Land and religion are the two ends of the Partition spectrum. When and why land became a signifier of religion is a question we still grapple with. Mohindra Dhall, a Hindu born in Lyallpur, now in Pakistan, moved to Ferozepur in Indian Punjab in 1947. He still dreams of the two Punjabs, in India and in Pakistant, becoming one. “If you see a Muslim wedding or a Hindu wedding,” he tells Puri, “there are loads of rituals which I can tell you are all common. It has nothing to do with religion...because they belong to that particular land, the particular place that you come from…” Many partition survivors echo the same idea about land and religion not being interchangeable.

In her semi-autobiographical work, Borderlands, scholar Gloria Anzaldua discusses her experiences growing up as a Mexican-American (Chicana). She writes, “I am a turtle, wherever I go I carry ‘home’ on my back”. This statement stands true for almost all the Partition survivors whom Puri interviews for her book.

Their sense of “home” is fractured and ambivalent, and yet they have carried “home” on their backs and migrated to new lands to create a new life. The “land” they associate with “home” is lost, but their sense of an original home still remains. Partition Voices creates a platform for these survivors to share stories about their home(land).
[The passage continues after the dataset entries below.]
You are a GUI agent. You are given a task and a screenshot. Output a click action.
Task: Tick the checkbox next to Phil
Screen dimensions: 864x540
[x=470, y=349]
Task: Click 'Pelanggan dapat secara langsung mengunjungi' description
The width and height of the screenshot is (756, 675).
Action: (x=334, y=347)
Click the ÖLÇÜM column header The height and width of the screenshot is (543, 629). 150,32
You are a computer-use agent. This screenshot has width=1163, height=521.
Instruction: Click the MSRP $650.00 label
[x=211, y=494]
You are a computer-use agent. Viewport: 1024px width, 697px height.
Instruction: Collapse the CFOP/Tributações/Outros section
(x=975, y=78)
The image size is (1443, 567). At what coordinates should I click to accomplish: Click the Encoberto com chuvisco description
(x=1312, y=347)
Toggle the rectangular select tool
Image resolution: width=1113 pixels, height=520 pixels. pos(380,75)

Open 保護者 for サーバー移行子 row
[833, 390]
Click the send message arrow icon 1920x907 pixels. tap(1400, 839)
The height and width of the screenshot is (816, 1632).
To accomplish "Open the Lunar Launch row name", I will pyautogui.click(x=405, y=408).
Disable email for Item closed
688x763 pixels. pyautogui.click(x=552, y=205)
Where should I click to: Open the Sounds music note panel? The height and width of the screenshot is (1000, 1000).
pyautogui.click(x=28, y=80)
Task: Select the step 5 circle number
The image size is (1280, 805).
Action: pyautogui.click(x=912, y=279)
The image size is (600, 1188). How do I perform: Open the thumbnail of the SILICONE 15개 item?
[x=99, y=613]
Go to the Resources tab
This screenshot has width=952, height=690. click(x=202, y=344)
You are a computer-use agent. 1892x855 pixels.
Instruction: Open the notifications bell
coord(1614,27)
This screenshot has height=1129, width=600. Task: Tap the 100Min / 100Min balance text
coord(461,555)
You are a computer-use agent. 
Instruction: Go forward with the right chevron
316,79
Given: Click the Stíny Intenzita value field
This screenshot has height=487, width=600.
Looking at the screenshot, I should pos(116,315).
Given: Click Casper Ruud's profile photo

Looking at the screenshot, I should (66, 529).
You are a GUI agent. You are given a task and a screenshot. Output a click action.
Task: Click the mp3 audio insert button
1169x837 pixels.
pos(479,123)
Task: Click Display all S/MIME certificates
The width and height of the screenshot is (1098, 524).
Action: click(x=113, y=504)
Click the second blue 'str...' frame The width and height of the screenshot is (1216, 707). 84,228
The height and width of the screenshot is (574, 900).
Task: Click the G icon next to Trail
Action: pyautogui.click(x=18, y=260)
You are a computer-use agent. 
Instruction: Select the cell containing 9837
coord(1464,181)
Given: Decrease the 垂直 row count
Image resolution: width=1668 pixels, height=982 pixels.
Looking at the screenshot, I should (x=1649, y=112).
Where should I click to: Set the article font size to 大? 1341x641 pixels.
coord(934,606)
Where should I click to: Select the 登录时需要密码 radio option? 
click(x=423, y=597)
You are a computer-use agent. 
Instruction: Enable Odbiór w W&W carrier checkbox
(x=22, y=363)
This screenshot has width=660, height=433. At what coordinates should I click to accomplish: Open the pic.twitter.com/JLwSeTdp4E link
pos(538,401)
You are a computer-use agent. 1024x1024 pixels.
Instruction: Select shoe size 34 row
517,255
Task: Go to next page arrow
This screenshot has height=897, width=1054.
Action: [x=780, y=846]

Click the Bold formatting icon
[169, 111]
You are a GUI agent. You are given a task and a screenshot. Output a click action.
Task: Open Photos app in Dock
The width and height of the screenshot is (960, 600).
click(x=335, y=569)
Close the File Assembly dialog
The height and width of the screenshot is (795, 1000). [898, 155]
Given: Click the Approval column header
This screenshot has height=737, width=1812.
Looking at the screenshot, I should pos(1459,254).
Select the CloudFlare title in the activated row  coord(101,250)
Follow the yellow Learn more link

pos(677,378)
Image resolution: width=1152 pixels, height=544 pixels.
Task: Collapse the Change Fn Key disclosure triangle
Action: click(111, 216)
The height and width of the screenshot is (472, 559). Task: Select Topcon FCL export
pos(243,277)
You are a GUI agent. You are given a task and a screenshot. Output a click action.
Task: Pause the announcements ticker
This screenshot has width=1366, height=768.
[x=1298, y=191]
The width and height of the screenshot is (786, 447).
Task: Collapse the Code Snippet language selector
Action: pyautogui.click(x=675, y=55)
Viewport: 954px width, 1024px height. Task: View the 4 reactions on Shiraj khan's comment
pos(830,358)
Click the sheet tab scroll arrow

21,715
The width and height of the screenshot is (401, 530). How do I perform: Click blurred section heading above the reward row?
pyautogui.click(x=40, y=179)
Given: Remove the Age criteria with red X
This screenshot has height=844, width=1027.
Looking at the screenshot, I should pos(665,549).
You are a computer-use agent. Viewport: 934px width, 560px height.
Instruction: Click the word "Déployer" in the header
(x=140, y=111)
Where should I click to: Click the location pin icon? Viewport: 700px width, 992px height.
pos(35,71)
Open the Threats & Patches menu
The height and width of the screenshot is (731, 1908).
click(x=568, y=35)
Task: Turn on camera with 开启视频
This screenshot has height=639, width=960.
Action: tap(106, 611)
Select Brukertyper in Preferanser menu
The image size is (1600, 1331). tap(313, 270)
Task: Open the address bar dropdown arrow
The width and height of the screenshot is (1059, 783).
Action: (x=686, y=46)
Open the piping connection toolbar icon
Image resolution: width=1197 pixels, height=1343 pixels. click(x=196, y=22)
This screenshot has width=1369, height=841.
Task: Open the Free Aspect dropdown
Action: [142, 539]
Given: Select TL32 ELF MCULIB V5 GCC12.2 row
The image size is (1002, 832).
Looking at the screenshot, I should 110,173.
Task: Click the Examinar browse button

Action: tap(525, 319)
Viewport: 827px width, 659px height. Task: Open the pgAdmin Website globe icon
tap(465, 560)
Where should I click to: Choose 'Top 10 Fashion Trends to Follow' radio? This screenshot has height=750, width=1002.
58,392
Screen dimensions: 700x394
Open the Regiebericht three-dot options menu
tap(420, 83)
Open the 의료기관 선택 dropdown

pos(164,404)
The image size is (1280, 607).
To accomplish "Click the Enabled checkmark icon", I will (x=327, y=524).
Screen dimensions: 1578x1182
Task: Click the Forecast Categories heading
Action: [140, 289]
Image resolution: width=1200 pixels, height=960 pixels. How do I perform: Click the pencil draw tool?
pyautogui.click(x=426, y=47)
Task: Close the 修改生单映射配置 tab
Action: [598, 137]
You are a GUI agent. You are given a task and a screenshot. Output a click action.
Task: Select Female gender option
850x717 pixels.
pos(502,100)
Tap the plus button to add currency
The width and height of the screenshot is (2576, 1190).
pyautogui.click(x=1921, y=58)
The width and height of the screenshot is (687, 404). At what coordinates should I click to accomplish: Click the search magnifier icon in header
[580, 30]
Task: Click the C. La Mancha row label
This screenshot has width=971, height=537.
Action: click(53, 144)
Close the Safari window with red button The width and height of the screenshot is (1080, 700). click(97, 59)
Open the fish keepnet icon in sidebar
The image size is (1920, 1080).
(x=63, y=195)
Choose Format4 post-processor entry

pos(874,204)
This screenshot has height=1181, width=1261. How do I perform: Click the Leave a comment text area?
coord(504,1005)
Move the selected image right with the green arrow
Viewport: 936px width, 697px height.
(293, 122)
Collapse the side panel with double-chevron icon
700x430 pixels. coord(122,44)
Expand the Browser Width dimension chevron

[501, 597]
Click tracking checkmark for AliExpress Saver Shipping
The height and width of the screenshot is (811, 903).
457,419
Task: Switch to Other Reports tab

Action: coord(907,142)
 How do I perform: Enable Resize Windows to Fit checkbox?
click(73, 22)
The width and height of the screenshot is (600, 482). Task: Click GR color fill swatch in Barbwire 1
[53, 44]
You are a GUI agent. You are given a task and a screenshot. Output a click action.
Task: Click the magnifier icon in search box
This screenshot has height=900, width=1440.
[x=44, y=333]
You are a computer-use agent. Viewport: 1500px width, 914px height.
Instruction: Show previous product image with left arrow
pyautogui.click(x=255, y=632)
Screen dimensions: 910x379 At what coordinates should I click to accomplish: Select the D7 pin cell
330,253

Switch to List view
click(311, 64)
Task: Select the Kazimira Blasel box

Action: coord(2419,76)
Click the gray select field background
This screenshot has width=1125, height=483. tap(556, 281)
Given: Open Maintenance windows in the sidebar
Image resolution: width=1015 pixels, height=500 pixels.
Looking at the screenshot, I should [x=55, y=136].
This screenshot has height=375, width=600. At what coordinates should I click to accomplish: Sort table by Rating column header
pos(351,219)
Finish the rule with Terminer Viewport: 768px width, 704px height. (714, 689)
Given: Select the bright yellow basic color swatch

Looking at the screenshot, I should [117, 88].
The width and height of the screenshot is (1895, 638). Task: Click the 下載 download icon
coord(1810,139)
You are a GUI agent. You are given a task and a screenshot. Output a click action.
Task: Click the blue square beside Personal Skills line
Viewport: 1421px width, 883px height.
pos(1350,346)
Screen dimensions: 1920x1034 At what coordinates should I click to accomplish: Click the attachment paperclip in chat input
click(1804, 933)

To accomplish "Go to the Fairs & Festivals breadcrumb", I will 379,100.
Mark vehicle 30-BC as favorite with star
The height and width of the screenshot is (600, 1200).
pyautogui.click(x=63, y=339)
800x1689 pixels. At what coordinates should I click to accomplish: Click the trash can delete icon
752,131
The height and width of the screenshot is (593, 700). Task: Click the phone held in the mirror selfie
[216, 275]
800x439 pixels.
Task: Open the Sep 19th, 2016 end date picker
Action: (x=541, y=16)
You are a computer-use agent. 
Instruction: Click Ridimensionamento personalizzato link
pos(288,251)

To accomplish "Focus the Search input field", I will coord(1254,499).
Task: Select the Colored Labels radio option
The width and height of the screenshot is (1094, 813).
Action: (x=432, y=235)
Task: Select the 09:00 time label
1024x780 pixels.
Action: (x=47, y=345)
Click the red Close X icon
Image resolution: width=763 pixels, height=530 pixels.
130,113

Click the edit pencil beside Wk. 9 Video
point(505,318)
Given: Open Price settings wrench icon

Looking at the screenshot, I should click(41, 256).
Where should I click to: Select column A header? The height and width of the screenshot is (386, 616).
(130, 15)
Decolonisation and demonisation

“In the main, people were whipped up by demonisation of the other, encouraged by the rhetoric of politicians and a feverish media.”

Even after 70 years, Karam Singh, one of Puri’s interviewees, is baffled by the possibility of people murdering one another so ruthlessly after years of peaceful co-existence. The answer to his puzzle perhaps lies in the accounts of some other interviewees, who talk about the hierarchies that existed in British India: the coloniser and the colonised, the Hindu and the Muslim, the upper class and the lower class, men and women.

There always exists an “other” in contrast to the “self”, leading to the festering of violence. The self needs an “other” to know who the self is, and with time, this other is demonised and perceived as a threat to the “self”. And so, Sikh and Hindu men raped Muslim women, while Muslim men in turn raped Sikh and Hindu women.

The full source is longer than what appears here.